Reputation: 21883
I have a structure like this (pseudo code):
class Player {
steamid: str
hero: Hero
}
class Hero {
class_id: str
level: int
xp: int
skills: list[Skill]
}
class Skill {
class_id: str
level: int
}
Now I'm trying to store it into a database, and I gave my player a get_serialized_data()
method which returns a tuple like so:
return (
# players
(steamid, hero.class_id),
# heroes
(steamid, hero.class_id, hero.level, hero.xp),
# skills
(
(steamid, hero.class_id, skill.class_id, skill.level)
for skill in hero.skills
),
)
Finally, I'm simultaneously storing every players' data into the database, and using three calls to executemany()
to save:
executemany()
executemany()
executemany()
And here's my code to do that:
def save_all_data(*, commit=True):
"""Save every active player's data into the database."""
players_data = []
heroes_data = []
skills_data = []
for player in _players.values():
player_data, hero_data, skills_data_ = player.get_serialized_data()
players_data.append(player_data)
heroes_data.append(heroes_data)
skills_data.extend(skills_data_)
_database.save_players(players_data)
_database.save_heroes(heroes_data)
_database.save_skills(skills_data)
if commit:
_database.commit()
The "problem", as you can see, is that I construct three large lists. Is it possible to replace these lists with generators somehow? My _database.save_X()
methods all accept generators, so it would save a lot of RAM.
Edit: Also, I don't want to loop through the players three times. So I'd love to get three generators somehow during one loop.
Upvotes: 2
Views: 135
Reputation: 104682
There's no way to avoid storing O(len(players))
worth of data if you want to save the sets of your player, hero and skill data in separate operations on the database (rather than doing one operation for each player with their associated hero and skill data, or saving it all somehow in parallel).

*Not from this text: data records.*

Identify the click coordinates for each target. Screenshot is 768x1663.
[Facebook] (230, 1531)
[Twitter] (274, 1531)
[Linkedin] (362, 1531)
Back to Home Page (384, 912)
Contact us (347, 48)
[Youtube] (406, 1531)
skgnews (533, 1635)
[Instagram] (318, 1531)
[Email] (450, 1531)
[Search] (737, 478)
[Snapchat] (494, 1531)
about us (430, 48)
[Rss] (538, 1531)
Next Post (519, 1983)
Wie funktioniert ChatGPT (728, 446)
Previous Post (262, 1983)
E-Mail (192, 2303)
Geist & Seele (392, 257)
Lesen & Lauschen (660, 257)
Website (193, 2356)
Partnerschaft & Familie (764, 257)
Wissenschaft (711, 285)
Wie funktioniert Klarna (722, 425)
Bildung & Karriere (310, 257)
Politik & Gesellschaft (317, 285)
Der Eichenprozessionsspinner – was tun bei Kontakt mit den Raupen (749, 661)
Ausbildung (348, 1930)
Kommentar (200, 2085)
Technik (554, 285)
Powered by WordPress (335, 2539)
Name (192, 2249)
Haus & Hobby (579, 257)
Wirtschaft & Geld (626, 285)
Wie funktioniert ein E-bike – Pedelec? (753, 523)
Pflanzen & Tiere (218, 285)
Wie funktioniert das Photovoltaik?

Generators won't help you here. Even if you could come up with a generator that returned the hero and skill data, it would need to maintain a list (or some other data structure) in the background unless your three database saves were happening in parallel. You might want to compare what you're asking for to the implementation of itertools.tee
, which creates several "copies" of an input iterator. It's only space efficient if you're iterating over the copies in parallel (with for instance, zip
), rather than one by one. If you're iterating over the copies one by one, it's essentially the same as copying the iterator's contents into a list and iterating over that repeatedly.
Upvotes: 2